During the first Trump administration’s assault on climate initiatives, it was individual states that stepped up with policies to keep the momentum going on combating climate change.
The second Trump administration is now attempting to go after state actions too.
On a day the world’s attention was diverted by a massive meltdown of financial markets reeling from President Donald Trump’s tariffs, the president signed an executive order titled Protecting American Energy from State Overreach.
The order directs Attorney General Pam Bondi to seek out and potentially prosecute state and local actions or pending actions that “address ‘climate change’ or involving ‘environmental, social, and governance’ initiatives, ‘environmental justice,’ carbon or ‘greenhouse gas’ emissions, and funds to collect carbon penalties or carbon taxes.” It calls such actions “burdensome and ideologically motivated.”
Whether the goal is truly legal or an exercise in intimidation to get anticipatory compliance from states remains to be seen. But Governor Ned Lamont is having none of it when it comes to his climate legislative priorities and policies.
“We’re not going to change what we do,” he said Thursday, during a press briefing about Trump administration cutbacks the state is facing. “If I can mitigate some of the risk by changing some of the wording or titles — why not? I want to protect my kids. I want to protect the money we’re investing to keep you safe from flooding. But we’re not going to change who we are.”
While not mentioning Connecticut specifically, Trump’s executive order does call out states with policies similar to those Connecticut has or is considering. One is the climate change superfund legislation up for consideration this legislative session, which would penalize fossil fuel companies found to be contributing significantly to climate change and use the money collected to fund “climate mitigation, resiliency and adaptation projects.” The order specifies such funds already in place in Vermont and New York, calling them “extortion.”
The order also takes on carbon fees — specifically California’s cap-and-trade program, which is similar to the Regional Greenhouse Gas Initiative , RGGI, that Connecticut participates in along with the rest of New England and many mid-Atlantic states since its inception in 2009.
But the question of whether the executive order carries any legal heft gets an unambiguous response from environmental legal experts contacted by the Connecticut Mirror.

------------------------------------------------------------

* What you will do
- 1) Reproduce the portion of the climate executive order article between "On a day the" and "from State Overreach.", inclusive.
- 2) According to the climate executive order article, what is the title of the executive order the president signed?

* Collected material

------------------------------------------------------------

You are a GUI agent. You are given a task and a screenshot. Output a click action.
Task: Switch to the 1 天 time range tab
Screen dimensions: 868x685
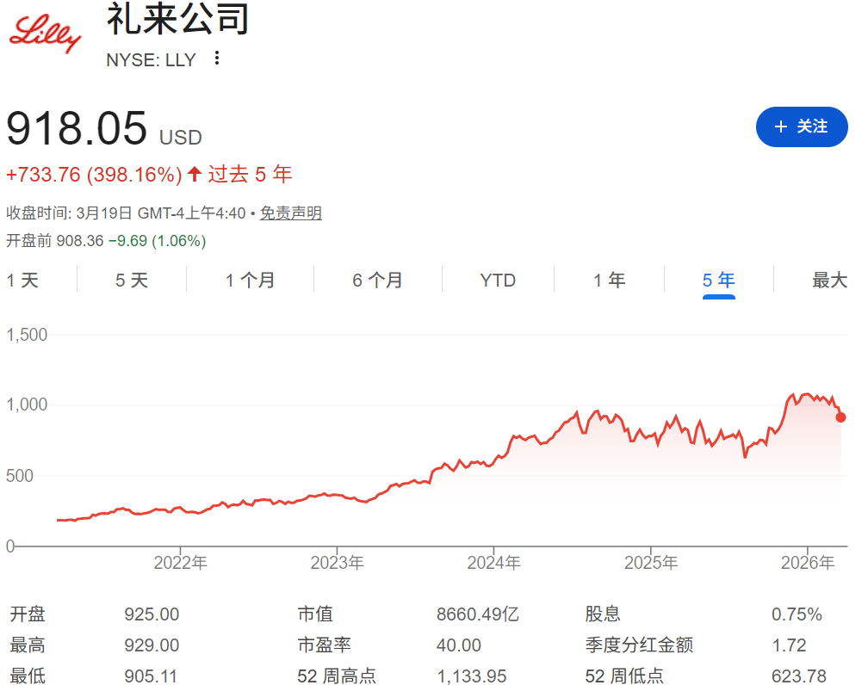24,280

------------------------------------------------------------

* Answers for the exercise
- 1)
On a day the world’s attention was diverted by a massive meltdown of financial markets reeling from President Donald Trump’s tariffs, the president signed an executive order titled Protecting American Energy from State Overreach.

- 2) Protecting American Energy from State Overreach